Expanding the right side of the equation:
16 + (x-3)^2 = 16 + (x^2 - 6x + 9)
= 16 + x^2 - 6x + 9
= x^2 - 6x + 25

Setting the left and right sides equal to each other:
4x^2 + 20x + 25 = x^2 - 6x + 25
Combine like terms:
3x^2 + 26x = 0

Now we need to solve for x.
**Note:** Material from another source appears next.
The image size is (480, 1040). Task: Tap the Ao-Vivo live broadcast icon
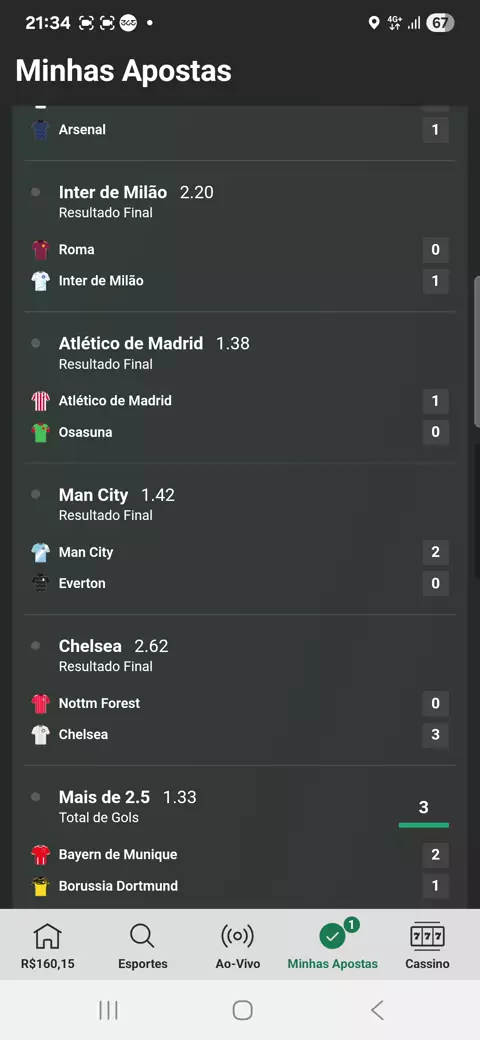point(237,936)
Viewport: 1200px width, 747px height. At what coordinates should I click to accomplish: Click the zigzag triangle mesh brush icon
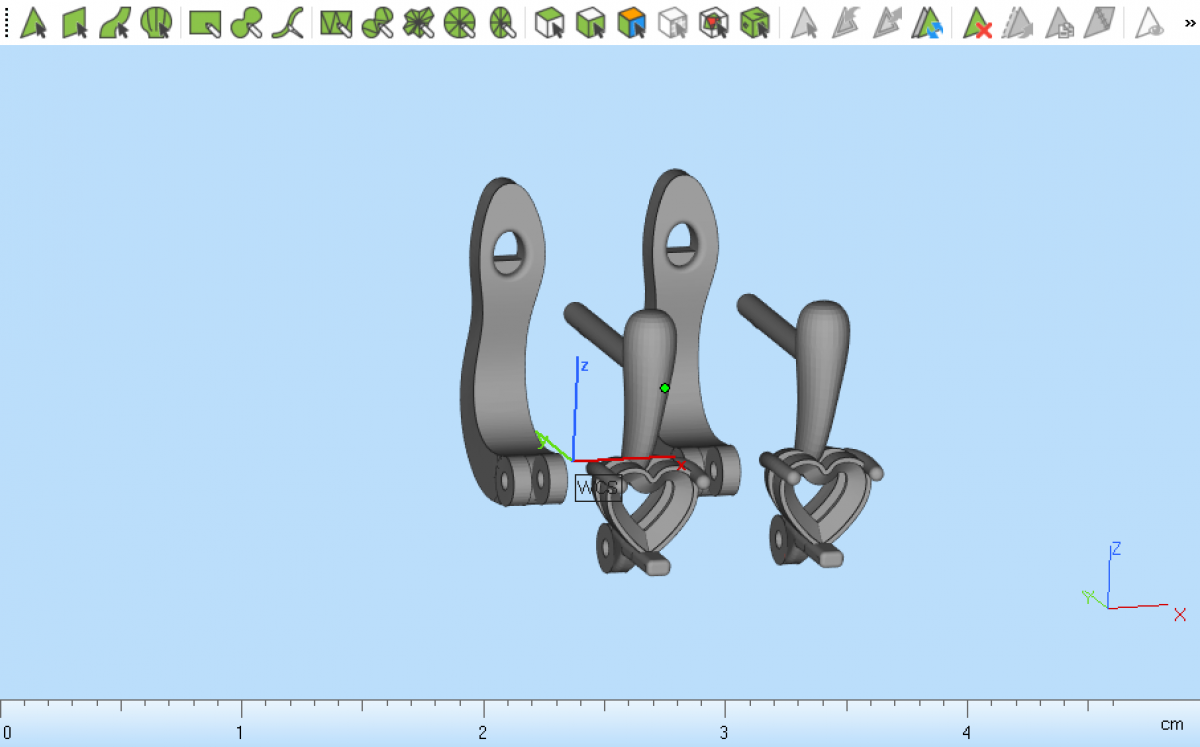(x=336, y=22)
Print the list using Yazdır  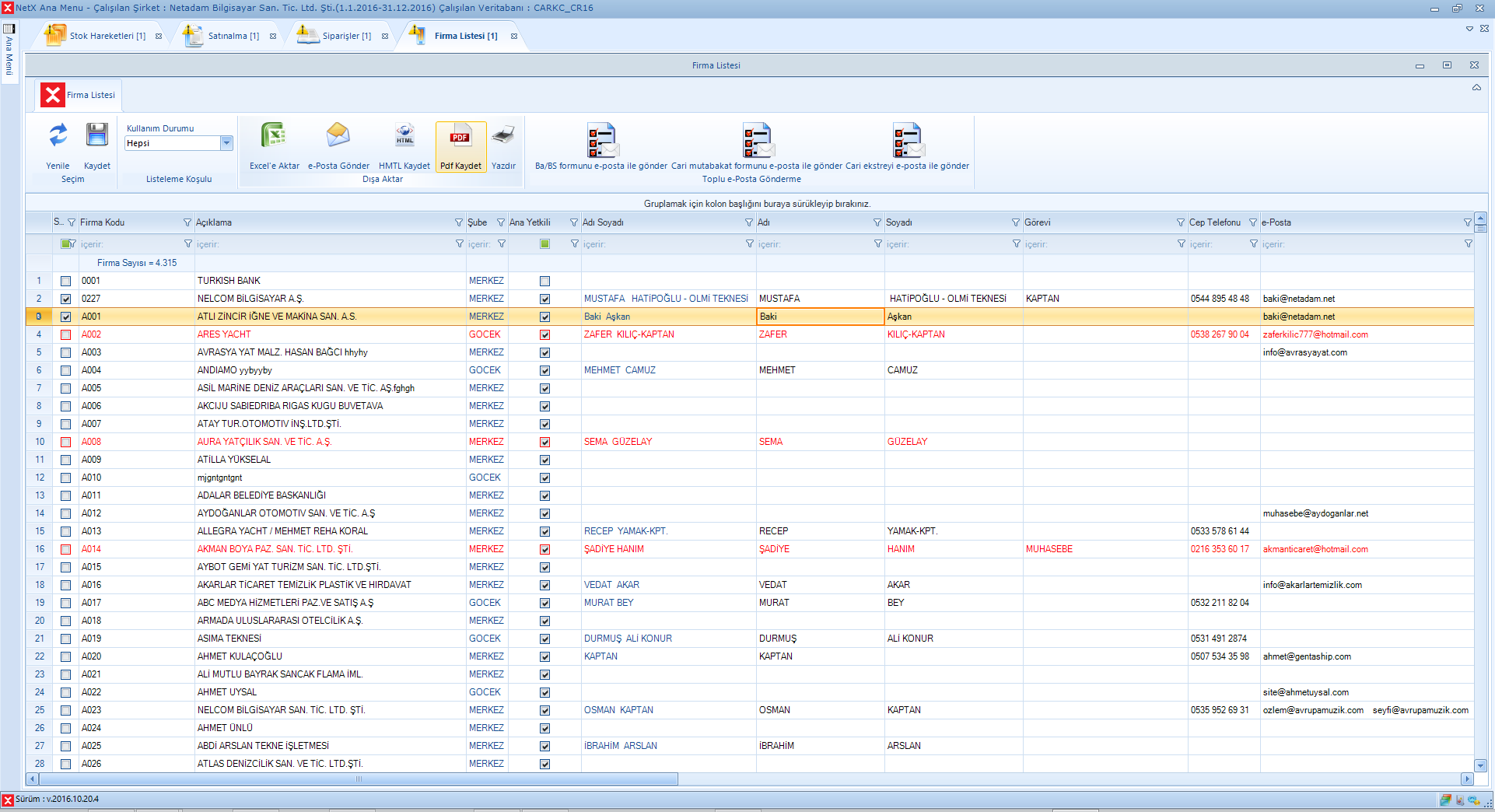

Factoring out an x from the equation:
x(3x + 26) = 0
Setting each factor equal to zero:
x = 0 or 3x + 26 = 0
If we solve for x in the second equation:
3x = -26
x = -26/3

Therefore, the solutions are x = 0 and x = -26/3.

2) Expanding the left side of the equation:
(x-1)^2 = (x-1)(x-1) = x^2 - x - x + 1
= x^2 - 2x + 1

Expanding the right side of the equation:
17 - (3x+4)^2 = 17 - (9x^2 + 24x + 16)
= 17 - 9x^2 - 24x - 16
= -9x^2 - 24x + 1

Setting the left and right sides equal to each other:
x^2 - 2x + 1 = -9x^2 - 24x + 1

Combining like terms:
10x^2 + 22x = 0

Factoring out an x from the equation:
x(10x + 22) = 0
Setting each factor equal to zero:
x = 0 or 10x + 22 = 0
If we solve for x in the second equation:
10x = -22
x = -22/10
x = -11/5

The solutions to the equation are x = 0 and x = -11/5.